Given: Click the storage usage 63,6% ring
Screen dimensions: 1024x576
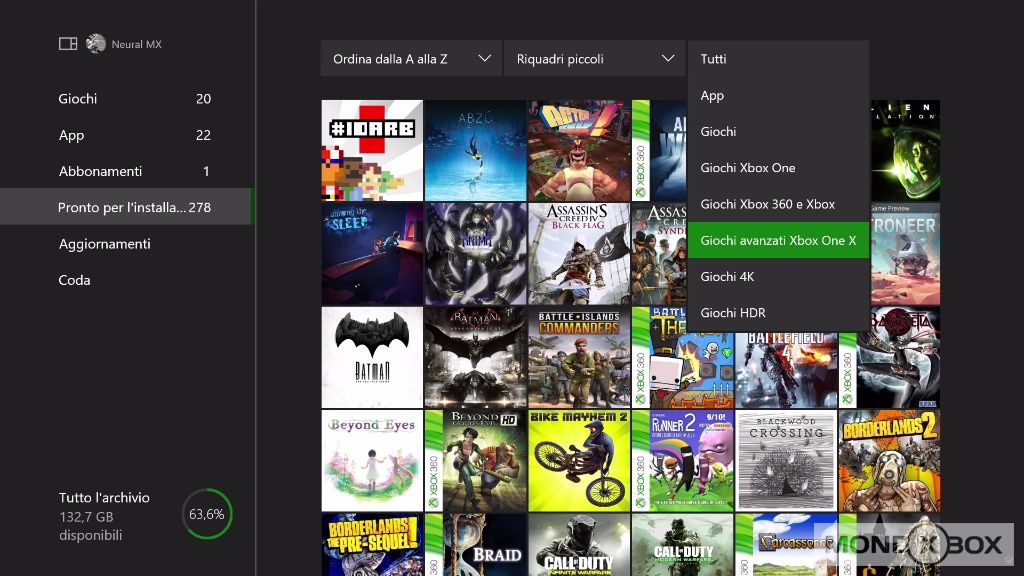Looking at the screenshot, I should (207, 514).

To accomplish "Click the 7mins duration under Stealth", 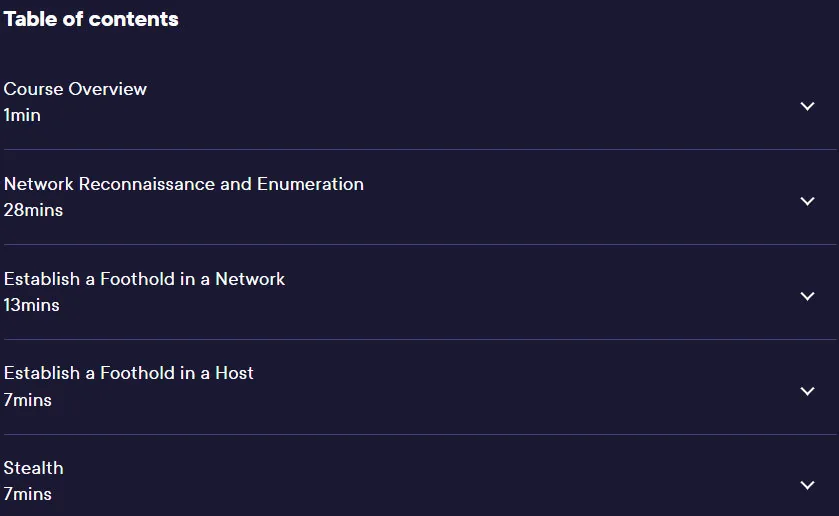I will [x=27, y=494].
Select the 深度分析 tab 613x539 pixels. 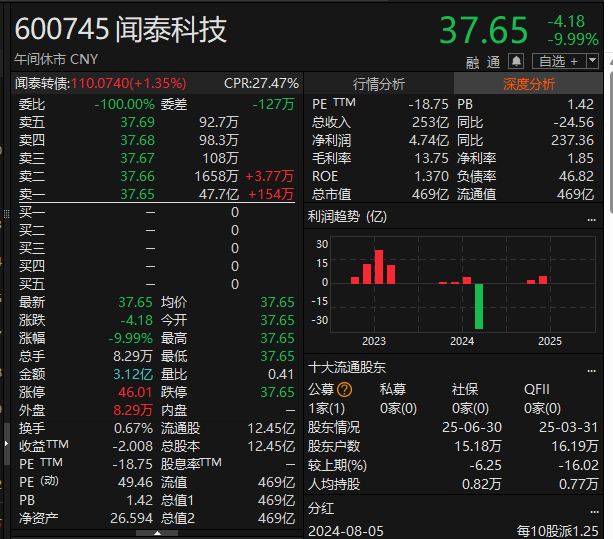tap(529, 84)
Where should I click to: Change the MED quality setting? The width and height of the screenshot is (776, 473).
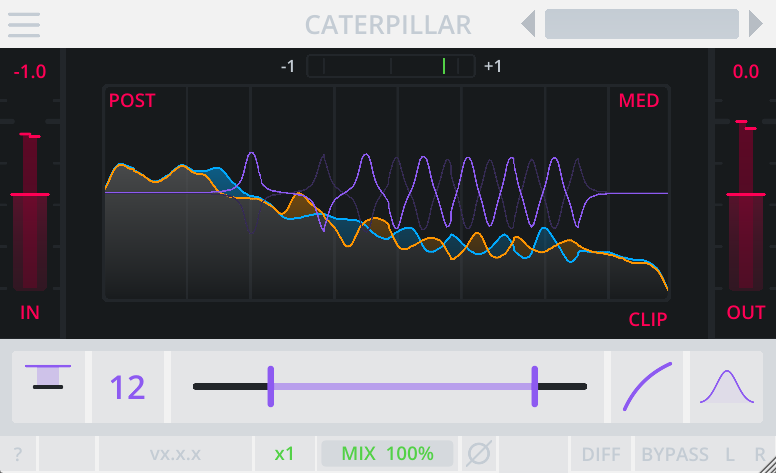[x=638, y=100]
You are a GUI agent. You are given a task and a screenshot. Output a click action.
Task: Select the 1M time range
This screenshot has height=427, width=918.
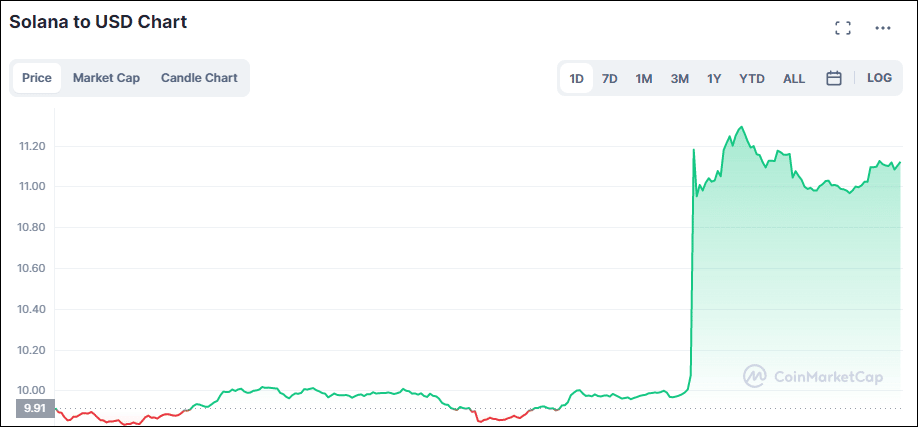[x=644, y=78]

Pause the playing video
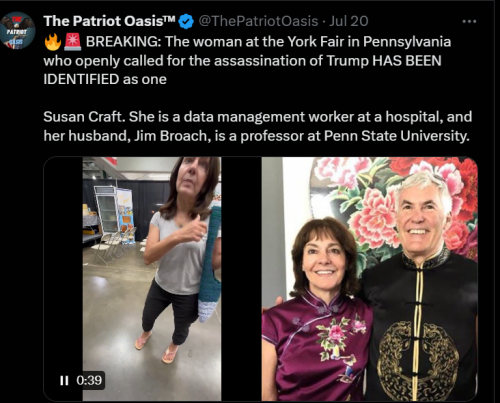(64, 380)
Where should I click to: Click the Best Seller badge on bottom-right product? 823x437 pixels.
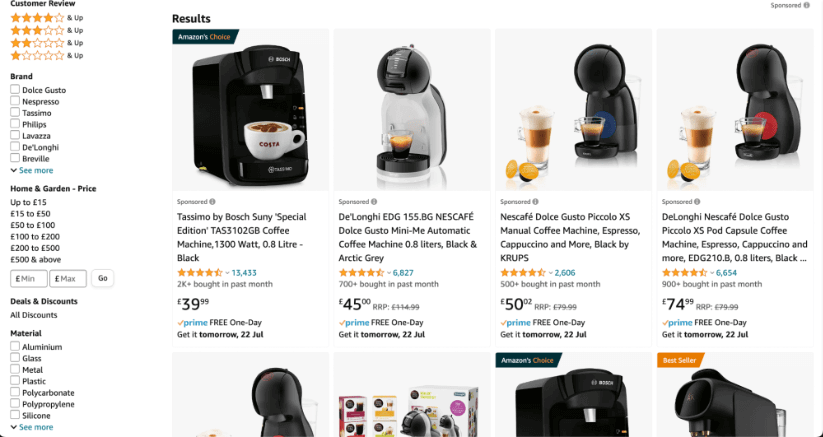(x=680, y=360)
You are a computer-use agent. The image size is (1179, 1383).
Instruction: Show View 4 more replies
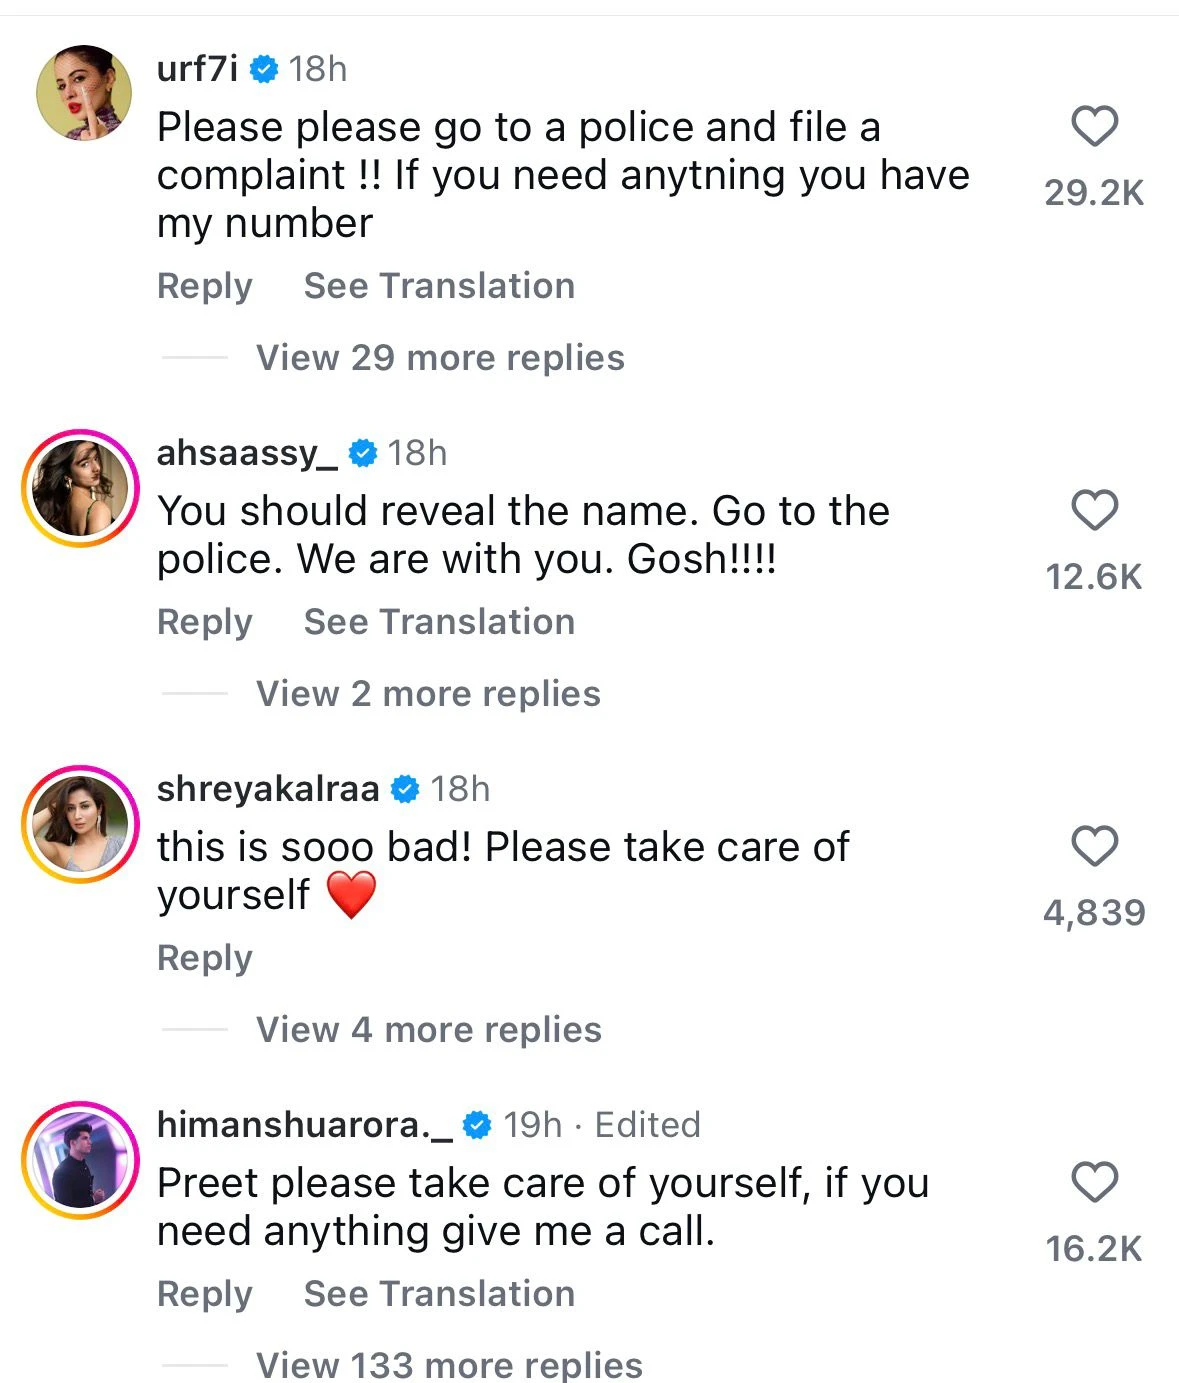point(428,1030)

## Exercise requirements
Exactly the lines from the one containing "Where should I click to: Click" through the last line of the material above, both included and free of pictures, should make up your answer, please.

## Written response
Where should I click to: Click the Best Seller badge on bottom-right product? 823x437 pixels.
(x=680, y=360)
You are a computer-use agent. The image size is (1179, 1383).
Instruction: Show View 4 more replies
point(428,1030)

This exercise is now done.